------ Text provided ------
The Financial and Fiscal Commission (FFC) submitted that over the 2024 Medium Term Expenditure Framework (MTEF), the budget for provinces would reach R784.6 billion. Between 2023/24 and 2024/25, the allocations would increase from R706.4 billion to R720.5 billion, representing an insignificant nominal growth of 2 percent. The total allocation for provinces was expected to remain low in the outer years of 2024 MTEF, with marginal nominal growth of 4.44 percent and 4.27 percent in 2025/26 and 2026/27, respectively. The FFC further submitted that the provincial equitable share (PES) was expected to increase from R585.1 billion in 2023/24 to R589.5 billion in 2024/25, a marginal nominal increase of R4.4 billion, or 0.75 percent; and was expected to increase marginally in the outer years of the 2024 MTEF and reach R644.3 billion in 2026/27. The FFC reported that the key driver of this marginal increase in the PES funding was compensation of employees, particularly in the Education and Health sectors. The FFC pointed out that the additional funding to the amount of R68.2 billion over the 2024 MTEF was not meant for any improvement of service delivery. The FFC further submitted that the PES was projected to increase by lower than inflation over the 2024 MTEF, which would negatively affect the provinces’ finances.
------ Dataset extract ------
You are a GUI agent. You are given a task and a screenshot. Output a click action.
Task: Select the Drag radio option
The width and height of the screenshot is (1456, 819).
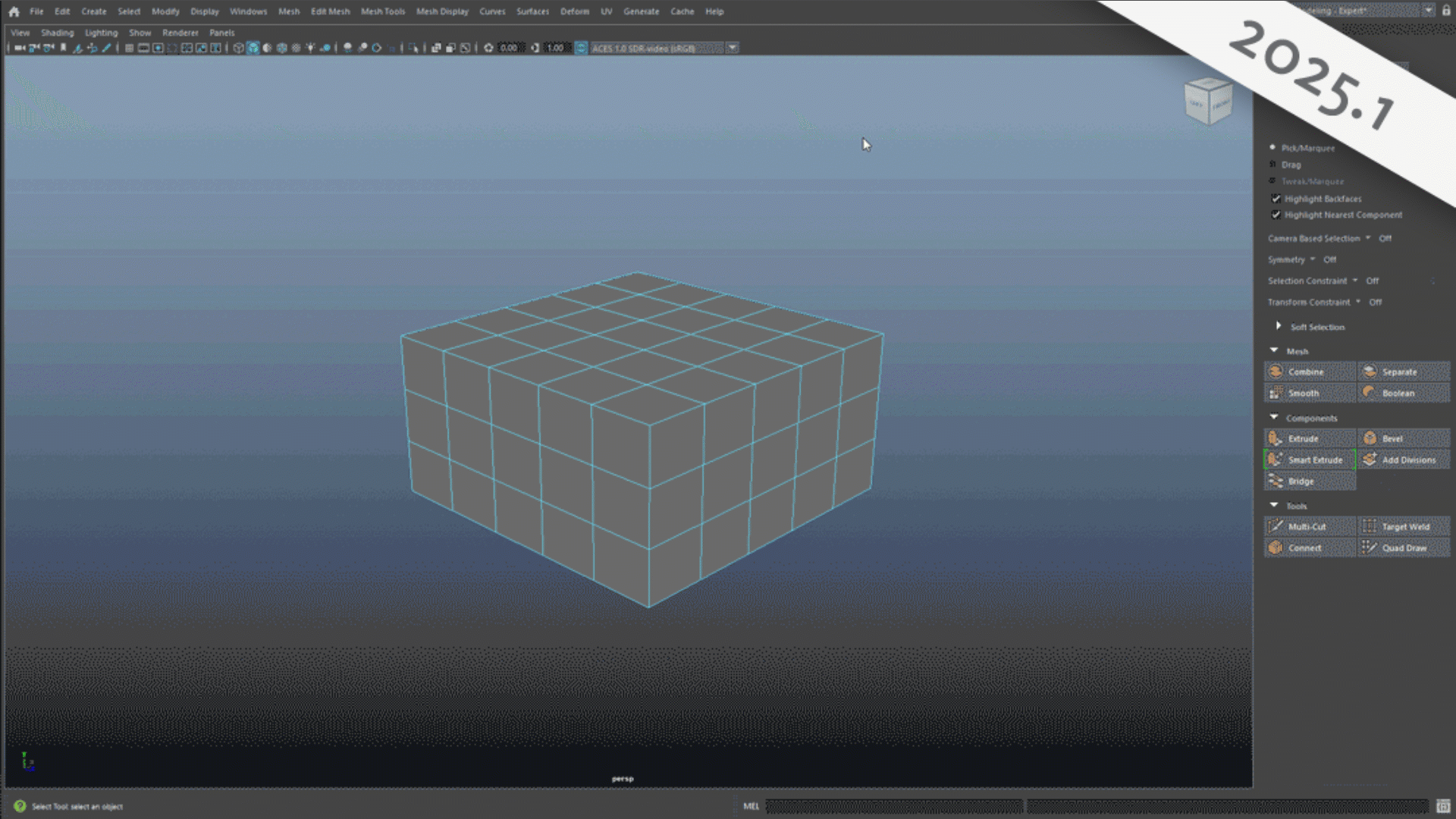(1273, 165)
------
#### Problems
A – In the text on provincial budget allocations, what did the FFC report as the key driver of the marginal increase in provincial equitable share funding?
B – Could you take the text on provincial budget allocations further, picking up after its last sentence?
You won't need the lines for this.

#### Results by task
A – Compensation of employees, particularly in the Education and Health sectors.

B –
 

With respect to conditional grant allocations, the FFC submitted that there had been a decrease of R2 billion in 2023/24 to fund the 2023 public service wage agreement and debt service costs. The FFC was of the view that this would negatively affect provinces’ ability to deliver services and infrastructure to poor households, including housing. However, the FFC noted that the allocation of provincial conditional grants was projected to increase by 8 percent in 2024/25 and further increase marginally in the outer years of the 2024 MTEF. The FFC explained that this marginal growth in conditional grants for provinces, especially in the outer years of the 2024 MTEF, was viewed against expenditure needs in key sectors such as Education and Health and the dependency of provinces on conditional grants to deliver infrastructure. In addition, some reforms, such as the implementation of the National Health Insurance (NHI) was likely to affect the implementation of key government projects and programmes negatively.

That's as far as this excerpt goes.